* [Supplied text]:
Content starts

Creating a new family after divorce

Becoming part of a stepfamily inevitably involves the breakdown of an old one e.g. via divorce. It is common to confuse the feelings children have about the breakdown of the original family with their feelings about being in a stepfamily.

mum and dad with new familyHappy ever after...or not...
Most children want their parents to live together and to live happily ever after.  Even if a relationship ended years before and parents are long divorced, many children hold on to hopes of reconciliation. The introduction of a step-parent means the end of these dreams.  After divorce or bereavement, children may have become particularly close to the resident or remaining parent and a step-parent will, very likely, be seen as a threat to the status quo.

Some children worry that the new step-parent is going to get in the way of their relationship with the absent parent.  Or if they particularly like the step-parent, they may feel they are being disloyal.

Concerns about new relationships after a divorce
Most children will have a deep seated desire to get on well with a new step-parent but many grow up with stories of wicked step-parents so they will need plenty of reassurance and time to learn that these are myths and not an inevitable part of being part of a step family.

Children are also great worriers.  They will probably be anxious about building relationships with step siblings and these concerns will be magnified in a shared house.  They will also be concerned about practical issues, such as money, transport, mealtimes and sleeping arrangements but on an emotional level they may think that  there may not be enough love and time to go around.

Involve the children
Make sure you include children in planning new arrangements and spend time with them individually to help them understand that they and what they think, are  important.

Changes in behaviour
When new families are created after divorce, so are new rules, so expect children to behave differently while they adjust. These behavioural changes will depend on your particular circumstances as well as on the age and personality of an individual child.

During this time children may become more tearful and demanding of your attention.  They may develop anxieties about being left alone or doing new things or they may become angry, disobedient or withdrawn and want to spend more time alone or with their friends.

All these changes are due to the insecurity that comes with change.  Being patient and offering reassurance that they are loved will help make the adjustment to their new family as smooth as possible.

Content ends

* [Given information]:
Content starts

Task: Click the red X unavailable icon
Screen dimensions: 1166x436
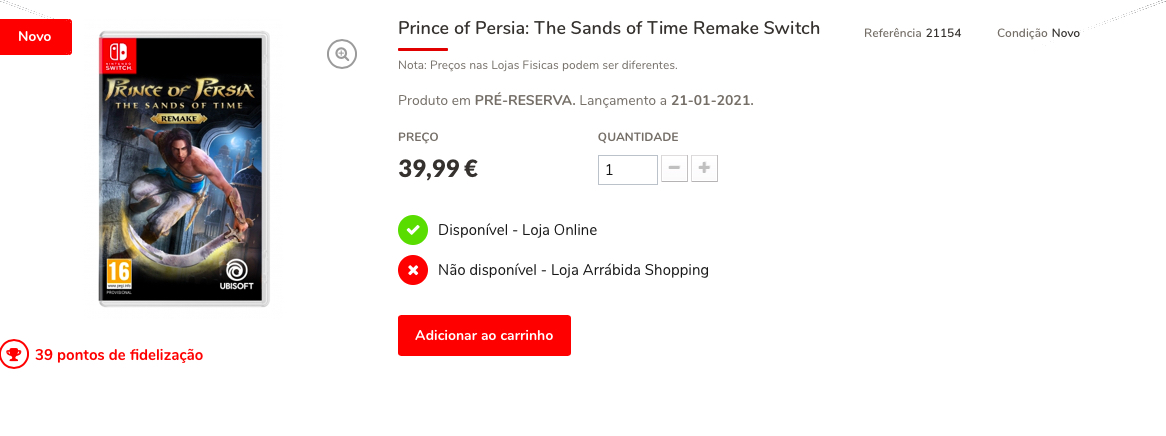Action: (x=413, y=270)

Content ends

* [Explore the material]:
**a.** List the practical issues that the stepfamily article says children will be concerned about.
**b.** Write out the stretch of the stepfamily article from "Some children worry" through "are being disloyal.", word for word.

* [Results by task]:
**a.** money, transport, mealtimes, sleeping arrangements

**b.**
Some children worry that the new step-parent is going to get in the way of their relationship with the absent parent.  Or if they particularly like the step-parent, they may feel they are being disloyal.